Ces vingt-cinq projets, autorisés entre 2012 et 2017 et situés dans les Hauts-de-France et en Occitanie (17, soit un quart des projets autorisés sur la période), sont donc plutôt des «bons élèves», explique Fanny Guillet, une des co-autrices, chercheuse au MNHN, contactée par Libération. Dans le détail il s’agit de 16 routes et autoroutes (10 nouvelles constructions et six élargissements), un chemin de fer, deux lignes électriques, deux aqueducs souterrains et trois gazoducs. Les actions les plus couramment prévues pour compenser ces projets étaient la maintenance ou la protection d’habitat, la création d’étangs, la transplantation d’espèces végétales, l’ouverture d’habitats (abattage d’arbres, mulching, déchiquetage) et la restauration des couverts d’arbres .

En étudiant les procédures administratives de ces projets, les auteurs de l’étude ont d’abord constaté un déséquilibre important entre le niveau de détail apporté sur les impacts des travaux et la faible précision des mesures compensatoires à mettre en place : les sites de compensation et leur état écologique sont décrits de manière superficielle. «En ce qui concerne les résultats attendus de la compensation, presque aucun des projets ne fournit d’objectif explicite», remarque aussi l’étude, et moins de 5% des dossiers envisagent une option de secours en cas d’échec de leur plan de compensation. «Ce n’est pas nécessairement inacceptable, mais implique une restauration très efficace», note encore l’étude. Or dans certains cas, l’emplacement même des sites sur lesquels aura lieu la compensation est approximatif, non identifié ou non communiqué. Dans ce type de situation, «il est difficile d’attester que les gains en bodiversité vont être supérieurs aux pertes», note Fanny Guillet.

Des compensations sur des sites déjà naturels

Autre point souligné, la plupart du temps, les compensations sont annoncées sur des sites déjà en bon état. Les porteurs de projets ne compensent leurs travaux dans des zones très dégradées ou sur zones agricoles intensives (17%) que dans 20% des cas et seulement 3% des zones étaient artificielles avant le travail compensatoire.
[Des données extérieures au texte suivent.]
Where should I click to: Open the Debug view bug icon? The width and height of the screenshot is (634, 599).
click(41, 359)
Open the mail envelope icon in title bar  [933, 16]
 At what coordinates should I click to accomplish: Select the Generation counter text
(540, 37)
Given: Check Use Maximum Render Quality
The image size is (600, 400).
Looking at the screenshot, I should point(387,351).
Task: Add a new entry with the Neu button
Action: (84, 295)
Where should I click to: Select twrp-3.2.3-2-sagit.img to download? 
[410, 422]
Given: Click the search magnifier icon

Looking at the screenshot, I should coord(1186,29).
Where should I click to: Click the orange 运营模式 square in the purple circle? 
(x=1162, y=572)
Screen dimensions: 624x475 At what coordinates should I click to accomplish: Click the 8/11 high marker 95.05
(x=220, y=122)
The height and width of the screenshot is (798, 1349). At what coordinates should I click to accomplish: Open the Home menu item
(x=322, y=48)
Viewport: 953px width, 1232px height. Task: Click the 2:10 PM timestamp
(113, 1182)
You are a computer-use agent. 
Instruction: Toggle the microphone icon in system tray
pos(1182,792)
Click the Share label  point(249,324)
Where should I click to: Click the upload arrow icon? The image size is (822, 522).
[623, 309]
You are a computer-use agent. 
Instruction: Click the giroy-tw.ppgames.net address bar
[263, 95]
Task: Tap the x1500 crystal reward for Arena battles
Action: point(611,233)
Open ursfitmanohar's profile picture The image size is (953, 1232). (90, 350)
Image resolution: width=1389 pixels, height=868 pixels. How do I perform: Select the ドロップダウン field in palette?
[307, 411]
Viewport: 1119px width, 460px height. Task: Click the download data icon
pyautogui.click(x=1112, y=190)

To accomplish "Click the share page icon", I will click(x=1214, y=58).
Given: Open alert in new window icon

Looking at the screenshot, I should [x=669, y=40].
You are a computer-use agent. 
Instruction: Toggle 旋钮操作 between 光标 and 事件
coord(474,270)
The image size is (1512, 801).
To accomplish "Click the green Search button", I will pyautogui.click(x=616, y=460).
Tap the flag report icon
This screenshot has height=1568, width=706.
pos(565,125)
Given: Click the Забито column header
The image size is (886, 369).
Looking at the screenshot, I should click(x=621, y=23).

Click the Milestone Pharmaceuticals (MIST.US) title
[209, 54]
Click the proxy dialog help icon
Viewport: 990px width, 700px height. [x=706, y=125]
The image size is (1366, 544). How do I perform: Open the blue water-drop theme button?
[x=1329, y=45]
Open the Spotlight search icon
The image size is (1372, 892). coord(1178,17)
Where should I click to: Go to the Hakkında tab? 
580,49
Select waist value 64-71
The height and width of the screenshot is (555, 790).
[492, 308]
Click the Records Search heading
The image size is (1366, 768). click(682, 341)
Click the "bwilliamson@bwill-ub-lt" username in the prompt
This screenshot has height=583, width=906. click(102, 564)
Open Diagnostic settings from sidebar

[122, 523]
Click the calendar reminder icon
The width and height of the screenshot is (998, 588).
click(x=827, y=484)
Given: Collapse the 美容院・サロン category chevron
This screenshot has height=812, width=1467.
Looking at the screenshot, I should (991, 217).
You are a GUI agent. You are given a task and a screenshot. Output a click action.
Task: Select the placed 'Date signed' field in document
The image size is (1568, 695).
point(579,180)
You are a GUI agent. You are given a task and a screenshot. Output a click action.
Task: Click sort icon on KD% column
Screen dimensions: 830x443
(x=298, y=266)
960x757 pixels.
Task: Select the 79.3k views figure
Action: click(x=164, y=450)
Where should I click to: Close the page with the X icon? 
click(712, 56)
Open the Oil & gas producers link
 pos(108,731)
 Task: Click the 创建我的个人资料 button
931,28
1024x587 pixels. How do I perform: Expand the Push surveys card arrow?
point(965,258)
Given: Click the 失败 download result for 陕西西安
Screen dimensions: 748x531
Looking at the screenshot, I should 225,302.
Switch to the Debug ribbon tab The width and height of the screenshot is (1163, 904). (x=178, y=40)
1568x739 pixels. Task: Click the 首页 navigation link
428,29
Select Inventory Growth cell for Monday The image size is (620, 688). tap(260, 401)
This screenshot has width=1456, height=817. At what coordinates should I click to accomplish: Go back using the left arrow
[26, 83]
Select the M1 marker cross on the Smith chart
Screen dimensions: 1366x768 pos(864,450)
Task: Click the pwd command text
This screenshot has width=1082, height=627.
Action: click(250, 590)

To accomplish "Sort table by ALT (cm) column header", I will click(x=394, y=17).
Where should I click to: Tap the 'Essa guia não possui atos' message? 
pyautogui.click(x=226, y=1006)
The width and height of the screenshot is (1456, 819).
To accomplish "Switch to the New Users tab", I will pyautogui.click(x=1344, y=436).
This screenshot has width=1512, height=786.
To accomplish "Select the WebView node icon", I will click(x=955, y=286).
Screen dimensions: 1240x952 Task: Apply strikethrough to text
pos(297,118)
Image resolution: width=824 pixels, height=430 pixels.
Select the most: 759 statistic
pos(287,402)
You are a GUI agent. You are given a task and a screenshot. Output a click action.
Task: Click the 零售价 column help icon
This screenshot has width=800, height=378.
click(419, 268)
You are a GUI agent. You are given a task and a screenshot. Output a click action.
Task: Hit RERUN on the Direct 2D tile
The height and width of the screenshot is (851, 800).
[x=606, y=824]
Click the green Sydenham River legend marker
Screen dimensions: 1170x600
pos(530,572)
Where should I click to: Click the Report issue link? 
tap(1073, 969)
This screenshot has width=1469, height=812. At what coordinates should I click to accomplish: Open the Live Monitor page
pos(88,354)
Mais dans 80% des situations étudiées, on se contente de préserver des milieux semi-naturels nettement moins dégradés que le site impacté comme de la garrigue, des forêts, des bois ou des prairies. Avec des mesures plus légères, le potentiel de gain écologique est nettement moins important car «on part quasiment du but recherché», note encore notre interlocutrice.

Enfin, quand la superficie totale des zones impactées atteint 2451 hectares (dont un projet de plus de 1000 hectares et le plus souvent d’un seul tenant)… les zones de compensation ne couvrent que 577 hectares, car on ne prend en compte que la surface occupée par les espèces protégées qui ne pourront pas faire l’objet de mesures d’évitement ou de réduction. Car, dans le cadre des procédures administratives d’autorisation, la compensation n’est que le troisième volet légal d’un tryptique, dit «ERC», à l’issue duquel la compensation ne doit plus concerner que les impacts résiduels que les deux premières étapes n’ont pas permis de supprimer.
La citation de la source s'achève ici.